Óscar Estrada
Para el décimo aniversario de la muerte de Justo Rufino Barrios, en 1895, el poeta Juan Ramón Molina fue invitado por el gobierno de José María Reina Barrios a discursar a la memoria del fracasado unionista. Al evento asistieron todo el cuerpo diplomático, políticos, estudiantes y demás personalidades del liberalismo de Guatemala. Molina, que iniciaba su carrera, expresó una frase que pareciera ser escrita en piedra: “Para gobernar un país como el nuestro, se requiere del temple implacable de un dictador”.
Justo Rufino Barrios es un personaje importante para nuestra historia, a él le debemos la reforma Liberal de Marco Aurelio Soto y Ramon Rosa, generó importantes transformaciones para modernizar Guatemala y se le considera el último unionista, que intentó a punta de bayoneta reconstruir lo que el conservador Rafael Carrera, otro dictador guatemalteco, destruyó al derrotar a Morazán en la batalla de La Trinidad, en 1840. Era, además, un gobernante de mano dura, que persiguió a la oposición hasta su muerte, cuando intentó invadir El Salvador, para iniciar la reunificación centroamericana en 1885.
Molina, como la mayoría de los intelectuales de su época, comprendía muy bien lo difícil que era vivir bajo la mano de un autócrata. Él, habiendo formado parte de la campaña del presidente Terencio Sierra, por quién entró a la política y a quién luego se opuso, pagó sus críticas con cárcel; y siendo intelectual orgánico (junto con Froylán Turcios) del presidente Manuel Bonilla, murió en el exilio.
En mi novela “El pescador de sirenas” inventó (a manera de juego, privilegio que nos da la ficción) una conversación entre dos asistentes a la Conferencia de Río de 1906: el poeta Molina y el general liberal Rafael Uribe Uribe, coronel que peleó y perdió tres guerras civiles, quien sirvió luego de inspiración al colombiano Gabriel García Márquez, para crear el personaje Aureliano Buendía. No sé si realmente Molina y Uribe se reunieron o no en Río, en 1906, se por los documentos históricos que ambos asistieron a la conferencia.
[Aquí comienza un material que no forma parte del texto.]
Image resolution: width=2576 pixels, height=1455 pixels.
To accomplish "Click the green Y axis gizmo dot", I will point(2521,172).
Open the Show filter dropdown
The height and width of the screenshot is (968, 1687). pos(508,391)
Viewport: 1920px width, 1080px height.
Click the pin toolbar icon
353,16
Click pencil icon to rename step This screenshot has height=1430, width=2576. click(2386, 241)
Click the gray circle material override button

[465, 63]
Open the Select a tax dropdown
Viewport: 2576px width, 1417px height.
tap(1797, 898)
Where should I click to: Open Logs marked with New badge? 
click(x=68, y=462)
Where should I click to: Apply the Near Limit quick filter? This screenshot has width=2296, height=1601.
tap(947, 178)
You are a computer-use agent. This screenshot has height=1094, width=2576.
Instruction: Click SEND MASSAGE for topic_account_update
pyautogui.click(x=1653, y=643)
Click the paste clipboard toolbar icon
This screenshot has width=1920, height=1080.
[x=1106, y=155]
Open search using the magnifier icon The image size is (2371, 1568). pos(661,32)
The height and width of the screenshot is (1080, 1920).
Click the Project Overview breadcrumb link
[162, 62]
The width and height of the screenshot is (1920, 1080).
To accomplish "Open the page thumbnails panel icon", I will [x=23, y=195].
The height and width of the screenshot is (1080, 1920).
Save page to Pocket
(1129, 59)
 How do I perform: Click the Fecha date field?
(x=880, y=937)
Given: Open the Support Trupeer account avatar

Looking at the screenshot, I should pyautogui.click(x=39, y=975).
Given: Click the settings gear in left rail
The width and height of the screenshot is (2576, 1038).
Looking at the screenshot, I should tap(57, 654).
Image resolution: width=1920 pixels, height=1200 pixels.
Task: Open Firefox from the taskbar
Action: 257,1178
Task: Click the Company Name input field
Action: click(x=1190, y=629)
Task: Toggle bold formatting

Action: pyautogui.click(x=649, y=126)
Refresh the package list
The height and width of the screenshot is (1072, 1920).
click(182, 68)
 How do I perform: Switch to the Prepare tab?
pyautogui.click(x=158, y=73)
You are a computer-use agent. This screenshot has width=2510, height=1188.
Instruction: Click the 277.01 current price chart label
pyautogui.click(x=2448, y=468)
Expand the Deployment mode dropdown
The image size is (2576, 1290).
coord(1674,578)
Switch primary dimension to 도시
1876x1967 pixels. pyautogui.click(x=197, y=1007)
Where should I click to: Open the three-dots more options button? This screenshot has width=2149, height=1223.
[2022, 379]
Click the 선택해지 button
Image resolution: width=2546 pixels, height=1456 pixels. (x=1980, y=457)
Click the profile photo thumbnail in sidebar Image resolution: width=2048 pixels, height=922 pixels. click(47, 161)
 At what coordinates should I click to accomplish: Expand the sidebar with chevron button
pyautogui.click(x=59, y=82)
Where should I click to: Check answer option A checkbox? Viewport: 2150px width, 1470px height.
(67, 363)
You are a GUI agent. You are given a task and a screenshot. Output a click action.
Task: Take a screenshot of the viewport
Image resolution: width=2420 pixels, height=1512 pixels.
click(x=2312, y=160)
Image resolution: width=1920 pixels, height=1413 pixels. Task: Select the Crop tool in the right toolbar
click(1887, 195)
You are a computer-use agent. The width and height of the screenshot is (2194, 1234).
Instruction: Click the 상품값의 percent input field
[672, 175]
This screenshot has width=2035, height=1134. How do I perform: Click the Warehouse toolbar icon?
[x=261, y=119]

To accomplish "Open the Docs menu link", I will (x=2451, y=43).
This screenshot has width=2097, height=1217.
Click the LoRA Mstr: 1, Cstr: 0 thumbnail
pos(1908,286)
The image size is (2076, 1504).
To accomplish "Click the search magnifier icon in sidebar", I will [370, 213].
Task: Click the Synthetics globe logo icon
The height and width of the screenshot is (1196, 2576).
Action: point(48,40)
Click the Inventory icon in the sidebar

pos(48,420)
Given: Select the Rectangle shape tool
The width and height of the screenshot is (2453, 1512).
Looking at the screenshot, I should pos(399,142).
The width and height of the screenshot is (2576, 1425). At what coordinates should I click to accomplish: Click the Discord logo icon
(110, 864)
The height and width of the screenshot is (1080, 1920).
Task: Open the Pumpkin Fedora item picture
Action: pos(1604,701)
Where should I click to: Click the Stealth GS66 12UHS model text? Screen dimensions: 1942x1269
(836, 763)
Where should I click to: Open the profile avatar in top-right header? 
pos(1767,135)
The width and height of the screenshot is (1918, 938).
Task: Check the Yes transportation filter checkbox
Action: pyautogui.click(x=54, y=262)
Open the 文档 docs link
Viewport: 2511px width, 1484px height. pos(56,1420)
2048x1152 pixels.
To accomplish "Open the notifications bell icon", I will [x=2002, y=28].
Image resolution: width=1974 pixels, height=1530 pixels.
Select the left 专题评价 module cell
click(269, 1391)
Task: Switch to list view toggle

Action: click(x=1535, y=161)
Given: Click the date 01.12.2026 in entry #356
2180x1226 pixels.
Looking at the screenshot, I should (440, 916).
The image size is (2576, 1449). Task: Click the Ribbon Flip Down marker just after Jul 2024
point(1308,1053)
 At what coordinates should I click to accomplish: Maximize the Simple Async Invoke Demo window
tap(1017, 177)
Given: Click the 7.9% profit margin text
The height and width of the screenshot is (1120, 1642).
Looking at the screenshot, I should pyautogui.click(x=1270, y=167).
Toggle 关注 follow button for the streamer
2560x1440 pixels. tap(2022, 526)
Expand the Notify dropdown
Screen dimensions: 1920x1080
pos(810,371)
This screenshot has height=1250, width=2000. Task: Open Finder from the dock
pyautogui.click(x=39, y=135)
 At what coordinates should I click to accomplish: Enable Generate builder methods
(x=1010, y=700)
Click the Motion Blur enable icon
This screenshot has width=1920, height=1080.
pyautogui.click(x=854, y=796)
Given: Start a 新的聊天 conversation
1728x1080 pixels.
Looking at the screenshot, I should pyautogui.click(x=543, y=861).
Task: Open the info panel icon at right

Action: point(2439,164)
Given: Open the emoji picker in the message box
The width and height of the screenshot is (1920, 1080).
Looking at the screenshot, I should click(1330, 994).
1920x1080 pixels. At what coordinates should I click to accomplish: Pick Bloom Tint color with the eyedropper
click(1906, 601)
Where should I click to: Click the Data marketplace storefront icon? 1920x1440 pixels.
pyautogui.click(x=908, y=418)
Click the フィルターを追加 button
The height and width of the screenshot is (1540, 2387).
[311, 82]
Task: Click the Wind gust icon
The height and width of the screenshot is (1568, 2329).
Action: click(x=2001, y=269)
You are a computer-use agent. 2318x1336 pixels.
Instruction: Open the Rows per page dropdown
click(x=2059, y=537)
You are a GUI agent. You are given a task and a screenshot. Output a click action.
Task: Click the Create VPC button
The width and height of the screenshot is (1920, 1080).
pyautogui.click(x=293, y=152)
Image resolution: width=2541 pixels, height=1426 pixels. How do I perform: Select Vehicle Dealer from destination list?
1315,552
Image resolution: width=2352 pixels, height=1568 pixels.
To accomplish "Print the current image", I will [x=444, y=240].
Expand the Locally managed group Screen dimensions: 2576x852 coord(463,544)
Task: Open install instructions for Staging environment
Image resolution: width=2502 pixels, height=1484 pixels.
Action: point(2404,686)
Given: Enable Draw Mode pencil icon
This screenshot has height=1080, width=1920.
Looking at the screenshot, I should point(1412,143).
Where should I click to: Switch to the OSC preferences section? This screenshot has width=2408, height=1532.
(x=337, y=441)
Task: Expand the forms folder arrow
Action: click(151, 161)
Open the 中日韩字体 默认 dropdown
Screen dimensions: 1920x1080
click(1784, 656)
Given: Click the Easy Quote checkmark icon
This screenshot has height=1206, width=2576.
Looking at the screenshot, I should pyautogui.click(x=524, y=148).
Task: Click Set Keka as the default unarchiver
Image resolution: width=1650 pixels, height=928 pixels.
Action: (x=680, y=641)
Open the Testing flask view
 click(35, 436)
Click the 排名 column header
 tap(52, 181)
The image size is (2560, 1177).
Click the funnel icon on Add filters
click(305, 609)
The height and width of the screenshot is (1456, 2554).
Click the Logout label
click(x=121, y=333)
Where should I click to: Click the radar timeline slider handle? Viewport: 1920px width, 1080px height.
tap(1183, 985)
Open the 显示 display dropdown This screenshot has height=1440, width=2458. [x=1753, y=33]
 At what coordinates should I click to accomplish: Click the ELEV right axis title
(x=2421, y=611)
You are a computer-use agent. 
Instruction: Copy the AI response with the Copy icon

Usé fragmentos de sus artículos y discursos para recrear el diálogo. Quise ponerlos juntos porque imaginé, era poner al poeta Molina a conversar con el propio coronel Buendía, una visión pragmática de la política liberal y una idealista, de la ficción y la realidad.
“Yo me hice liberal porque los conservadores son unos descarados”, dijo Uribe Uribe, respondiendo a una pregunta de Molina. “Pero no puedo estar de acuerdo con las dictaduras, ni siquiera con las de los liberales”.
“En nuestras naciones -comentó Molina-, la democracia es un proyecto que solo se puede construir con la mano firme de un dictador. El caos natural de las repúblicas se contrapone con instituciones sólidas, de las cuales carecen nuestros países”.
“Entonces el esfuerzo debe estar en formar esas instituciones, no en esperar a que un hombre supla lo que es responsabilidad de todos”, concluyó Uribe.
En la novela de García Márquez, el coronel Aureliano Buendía amplía el pensamiento de Uribe: “Aquí, donde todo está prohibido, se ha inventado una cosa que se llama respeto, que es lo mismo que tener miedo”.
La pregunta entonces se vuelve urgente, hoy, cuando nuestros pueblos caen en la trampa de los demagogos: ¿se puede construir democracia en las dictaduras?, ¿se puede fortalecer las instituciones desde el despotismo? Yo, como Uribe, creo que no, que el fin no justifica los medios; que el tiempo quita el brillo del rostro de los dictadores y los muestran cual son: asesinos que hacen del país un mausoleo para su ego.
En 1907, el nicaragüense José Santos Zelaya, otro déspota con ínfulas de libertador, declaró la guerra a Honduras. Todos los dictadores en la región terminan siempre poniendo sus garras en Honduras. Conformó un gobierno títere y expulsó al presidente Manuel Bonilla y sus colaboradores. Molina se exilió en El Salvador, a donde se sumió en una melancolía que le trajo luego la muerte.
Entre sus últimas palabras tomo estas que usó como cierre y advertencia, por las nubes de tormenta que hoy se forman sobre nuestro cielo: “…tengo toda la melancolía de lo que voy arrastrando: un trozo de periódico, en que narra una horrible guerra; un billete amoroso, todo mentira; un dedal, que abandonó una Margarita por seguir a un Fausto ridículo; un décimo de la Lotería del Hospital y del Hospicio, que perdió su dueño y que ¡oh ironía! salió premiado con mil pesos; un rizo blondo de alguna pecadora; un calcetín lamentable… en fin, toda la tristeza de San Salvador…”.